The great thing about carotenoids is its special relationship with Vitamin A. They are found in “heavily pigmented fruits and vegetables such as carrots, broccoli, tomatoes, red peppers, and pumpkins” which are very commonly used in meals prepared particularly inspired by the Mediterranean diet. Epidemiologic studies have shown that plasma levels of carotenoids are “positively correlated with a lower incidence of [coronary heart disease] and lung cancer.”

[3] Vitamin C

Citrus fruits are a great provider of Vitamin C. Popular fruits in this category consist of oranges, tangerines, grapefruits and lemons. Leafy vegetables are also a great source of this. A very important fact to know is that Vitamin C is actually the “principal antioxidant of human plasma.”

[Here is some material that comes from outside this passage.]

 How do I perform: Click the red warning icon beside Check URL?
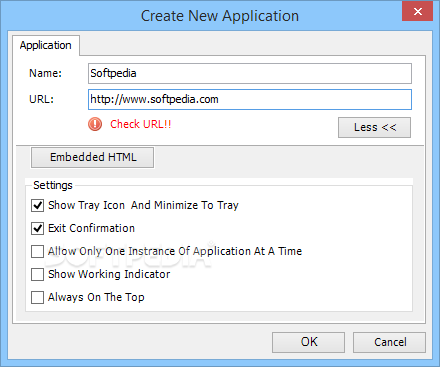coord(95,124)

[4] Phytochemicals (nonvitamin antioxidants)

Polyphenols fall into the category of phytochemicals and are very abundant in the Mediterranean diet especially when it comes to “its high proportion of fruits and vegetables and to the consumption of red wine and olive oil.” Wine, when consumed moderately, have been known to have beneficial effects to an individual’s health especially from the protection from coronary heart disease. We have talked previously on how great olive oil is and how you should make olive oil your best friend.

Overall, these scientists believe in the benefits of antioxidants but they do suggest that your best bet is to follow a healthful diet, such as the Mediterranean Diet, and make sure to consume your body with an “abundance of…fruits, vegetables, [moderation of] wine, and olive oil” and you’re on a healthier path for tomorrow.







Reference: (1) Visioli, Francesco and Galli, Claudio. “The Role of Antioxidants in the Mediterranean Diet.” Lipids, Vol.36, Supplement (2001).